將範例提煉為任務指令:真實世界B2B對話的增強情境學習
Distilling Examples into Task Instructions: Enhanced In-Context Learning for Real-World B2B Conversations
June 14, 2026
作者: Guy Rotman, Adi Kopilov, Danit Berger Zalmanson, Omri Allouche
cs.AI
摘要
情境學習(ICL)是低資源分類的標準方法,但其在專業領域的有效性仍鮮少被探討。我們針對語義複雜的多方B2B對話分類挑戰,傳統ICL在此情境下因須串接多個少量範例而導致上下文長度增加,進而產生顯著限制。為此,我們提出Call Playbook資料集,涵蓋五項源自真實B2B對話、聚焦核心銷售概念的分類任務。為彌合效能與實用性之間的差距,我們提出創新的知識萃取方法,將冗長範例精煉為結構化分類標準及精確任務描述的緊湊可解釋表徵。相較傳統ICL,我們的方法減少99%的標記使用量,並將宏平均AUC提升高達7%。值得注意的是,當上下文增長時,本方法仍維持穩健性,反觀先進的標記壓縮基準方法則下降超過9個F1分數。
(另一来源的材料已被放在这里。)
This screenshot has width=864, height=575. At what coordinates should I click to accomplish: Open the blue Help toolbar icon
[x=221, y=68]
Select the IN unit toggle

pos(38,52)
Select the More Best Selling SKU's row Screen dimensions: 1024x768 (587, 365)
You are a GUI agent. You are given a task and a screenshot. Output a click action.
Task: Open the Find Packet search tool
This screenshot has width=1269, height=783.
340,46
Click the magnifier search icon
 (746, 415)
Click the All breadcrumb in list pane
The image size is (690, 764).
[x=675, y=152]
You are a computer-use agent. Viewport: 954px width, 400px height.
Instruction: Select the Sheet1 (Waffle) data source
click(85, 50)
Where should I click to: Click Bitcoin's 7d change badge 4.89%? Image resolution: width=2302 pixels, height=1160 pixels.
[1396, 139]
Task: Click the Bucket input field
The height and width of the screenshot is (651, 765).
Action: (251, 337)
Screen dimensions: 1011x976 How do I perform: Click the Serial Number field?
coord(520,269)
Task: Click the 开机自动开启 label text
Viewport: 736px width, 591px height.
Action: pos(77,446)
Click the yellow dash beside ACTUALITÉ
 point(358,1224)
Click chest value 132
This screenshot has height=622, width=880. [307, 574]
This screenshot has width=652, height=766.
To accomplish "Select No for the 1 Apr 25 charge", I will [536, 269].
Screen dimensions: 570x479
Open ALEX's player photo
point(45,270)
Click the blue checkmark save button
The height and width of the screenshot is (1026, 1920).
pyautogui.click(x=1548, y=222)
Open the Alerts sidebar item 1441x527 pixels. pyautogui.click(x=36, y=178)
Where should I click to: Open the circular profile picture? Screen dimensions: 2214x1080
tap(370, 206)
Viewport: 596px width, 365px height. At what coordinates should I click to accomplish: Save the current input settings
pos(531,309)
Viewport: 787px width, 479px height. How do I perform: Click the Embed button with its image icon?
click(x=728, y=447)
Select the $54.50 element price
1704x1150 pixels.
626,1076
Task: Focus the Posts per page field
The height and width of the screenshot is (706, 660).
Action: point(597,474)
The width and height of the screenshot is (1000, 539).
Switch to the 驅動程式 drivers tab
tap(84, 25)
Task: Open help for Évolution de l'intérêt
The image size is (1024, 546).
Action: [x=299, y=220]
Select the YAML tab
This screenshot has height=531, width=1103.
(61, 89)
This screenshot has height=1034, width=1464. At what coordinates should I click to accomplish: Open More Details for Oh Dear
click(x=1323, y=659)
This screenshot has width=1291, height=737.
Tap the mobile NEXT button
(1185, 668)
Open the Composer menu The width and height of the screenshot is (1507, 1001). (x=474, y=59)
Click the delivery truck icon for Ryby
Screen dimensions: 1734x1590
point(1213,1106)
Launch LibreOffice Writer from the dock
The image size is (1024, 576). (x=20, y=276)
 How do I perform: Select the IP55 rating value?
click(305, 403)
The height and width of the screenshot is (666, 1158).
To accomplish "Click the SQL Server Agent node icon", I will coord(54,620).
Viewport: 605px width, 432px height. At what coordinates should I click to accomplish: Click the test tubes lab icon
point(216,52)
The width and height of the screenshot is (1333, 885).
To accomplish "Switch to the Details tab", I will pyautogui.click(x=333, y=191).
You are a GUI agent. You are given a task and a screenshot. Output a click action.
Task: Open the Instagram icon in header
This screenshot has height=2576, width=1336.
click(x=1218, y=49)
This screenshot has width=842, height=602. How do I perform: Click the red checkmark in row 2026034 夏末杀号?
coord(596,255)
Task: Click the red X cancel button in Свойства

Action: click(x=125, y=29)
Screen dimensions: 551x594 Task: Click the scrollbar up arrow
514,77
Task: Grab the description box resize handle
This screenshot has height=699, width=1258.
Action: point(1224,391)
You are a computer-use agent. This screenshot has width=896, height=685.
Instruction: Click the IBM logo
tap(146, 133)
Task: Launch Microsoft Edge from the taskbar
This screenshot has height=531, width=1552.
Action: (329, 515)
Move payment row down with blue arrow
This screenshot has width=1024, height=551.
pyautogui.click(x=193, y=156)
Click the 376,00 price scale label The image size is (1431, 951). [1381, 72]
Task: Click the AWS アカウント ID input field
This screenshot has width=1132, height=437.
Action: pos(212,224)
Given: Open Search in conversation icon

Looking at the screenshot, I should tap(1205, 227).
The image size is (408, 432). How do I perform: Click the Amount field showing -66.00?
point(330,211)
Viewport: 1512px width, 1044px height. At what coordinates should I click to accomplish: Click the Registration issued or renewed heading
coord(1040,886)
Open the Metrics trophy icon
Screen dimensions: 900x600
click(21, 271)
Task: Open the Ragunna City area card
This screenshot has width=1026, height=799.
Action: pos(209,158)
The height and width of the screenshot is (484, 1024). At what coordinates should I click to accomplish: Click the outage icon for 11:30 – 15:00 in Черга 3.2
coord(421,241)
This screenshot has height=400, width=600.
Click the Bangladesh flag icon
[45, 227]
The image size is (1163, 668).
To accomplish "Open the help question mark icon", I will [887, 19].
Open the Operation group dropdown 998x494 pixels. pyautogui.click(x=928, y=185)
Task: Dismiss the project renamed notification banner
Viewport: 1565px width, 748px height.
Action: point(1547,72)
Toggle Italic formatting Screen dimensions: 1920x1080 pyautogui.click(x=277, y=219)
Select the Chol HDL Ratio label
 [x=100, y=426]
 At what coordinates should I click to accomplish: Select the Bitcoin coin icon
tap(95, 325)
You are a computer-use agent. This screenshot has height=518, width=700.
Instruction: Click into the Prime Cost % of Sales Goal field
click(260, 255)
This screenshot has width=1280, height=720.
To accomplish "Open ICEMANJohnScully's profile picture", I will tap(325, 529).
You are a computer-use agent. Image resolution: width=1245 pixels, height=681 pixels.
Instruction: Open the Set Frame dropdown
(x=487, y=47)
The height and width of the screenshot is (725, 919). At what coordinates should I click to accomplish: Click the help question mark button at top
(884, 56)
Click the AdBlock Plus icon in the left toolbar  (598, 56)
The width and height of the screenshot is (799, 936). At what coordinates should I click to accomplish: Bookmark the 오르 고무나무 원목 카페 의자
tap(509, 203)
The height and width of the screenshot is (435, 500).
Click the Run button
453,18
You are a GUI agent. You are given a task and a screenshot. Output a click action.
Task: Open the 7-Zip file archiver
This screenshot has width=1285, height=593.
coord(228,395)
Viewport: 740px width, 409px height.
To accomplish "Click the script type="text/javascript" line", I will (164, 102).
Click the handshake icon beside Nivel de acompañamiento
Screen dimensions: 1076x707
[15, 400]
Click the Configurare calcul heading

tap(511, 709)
更重要的是,我們的框架能直接優化分類邏輯,滿足真實世界NLP應用對透明度、效率與使用者互動的關鍵需求。
English
In-context learning (ICL) is the standard method for low-resource classification, yet its efficacy in specialized domains remains largely unexplored. We address the challenge of classifying semantically complex, multi-party B2B conversations, where traditional ICL encounters significant limitations, especially as context length increases due to the concatenation of multiple few-shot examples. We introduce the Call Playbook dataset, featuring five classification tasks derived from real-world B2B conversations targeting core sales concepts. To bridge the gap between performance and practical utility, we propose novel knowledge extraction methods that distill verbose examples into compact, interpretable representations of structured classification criteria and precise task descriptions. Our approach achieves a 99\% reduction in token usage and improves macro-averaged AUC by up to 7\% over traditional ICL. Notably, it remains robust as context grows, unlike advanced token compression baselines which degrade by over 9 F1 points. Importantly, our framework enables direct refinement of classification logic, addressing critical needs for transparency, efficiency, and user interaction in real-world NLP applications.